Dataset items:
BEGIN

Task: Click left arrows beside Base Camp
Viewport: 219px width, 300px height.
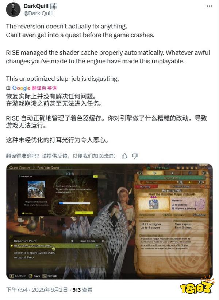Action: coord(72,241)
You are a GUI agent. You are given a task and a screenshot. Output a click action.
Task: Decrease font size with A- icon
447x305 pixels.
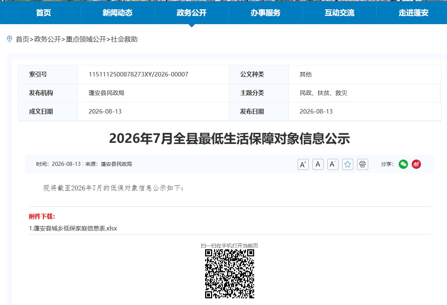(333, 164)
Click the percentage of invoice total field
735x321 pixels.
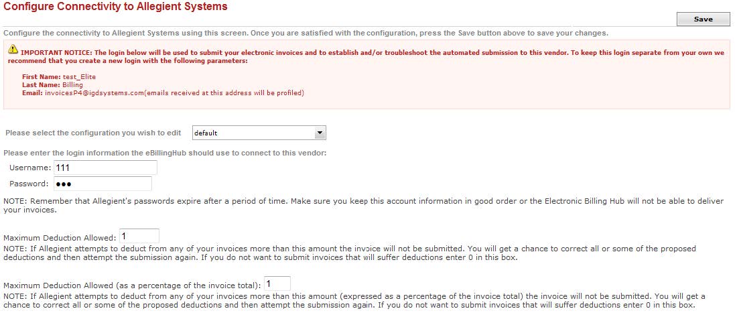pyautogui.click(x=277, y=283)
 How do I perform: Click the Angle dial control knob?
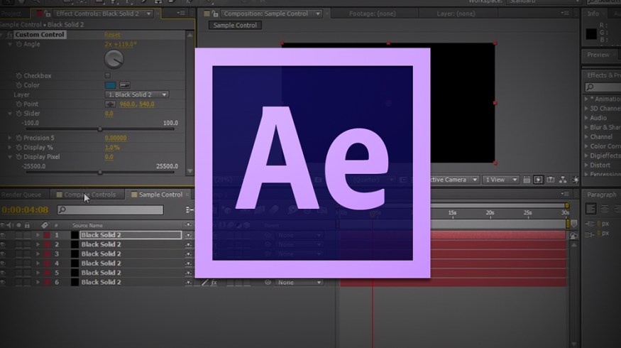point(114,59)
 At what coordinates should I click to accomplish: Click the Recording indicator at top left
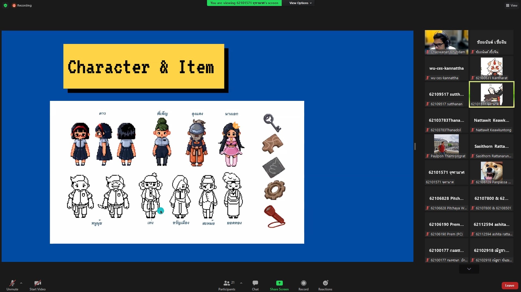[x=22, y=5]
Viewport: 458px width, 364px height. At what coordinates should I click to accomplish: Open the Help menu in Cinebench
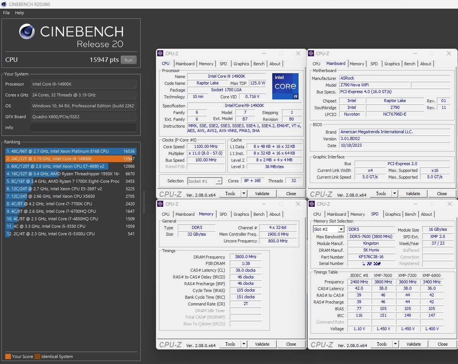[20, 13]
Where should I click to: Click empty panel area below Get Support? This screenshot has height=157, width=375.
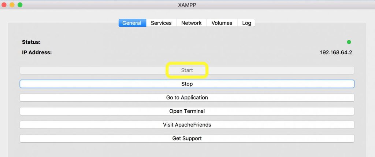click(187, 150)
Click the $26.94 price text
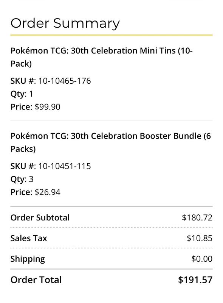 [x=48, y=192]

END

■ What the task asks:
Word for word, repeat all of the entries above, leaving out the pictures.

■ Solved exercise:
Task: Click left arrows beside Base Camp
Viewport: 219px width, 300px height.
Action: coord(72,241)
You are a GUI agent. You are given a task and a screenshot. Output a click action.
Task: Decrease font size with A- icon
447x305 pixels.
(333, 164)
Click the percentage of invoice total field
735x321 pixels.
pyautogui.click(x=277, y=283)
 How do I perform: Click the Angle dial control knob?
point(114,59)
 At what coordinates should I click to accomplish: Click the Recording indicator at top left
[x=22, y=5]
Viewport: 458px width, 364px height. At what coordinates should I click to accomplish: Open the Help menu in Cinebench
[20, 13]
Where should I click to: Click empty panel area below Get Support? This screenshot has height=157, width=375.
click(187, 150)
Click the $26.94 price text
 [x=48, y=192]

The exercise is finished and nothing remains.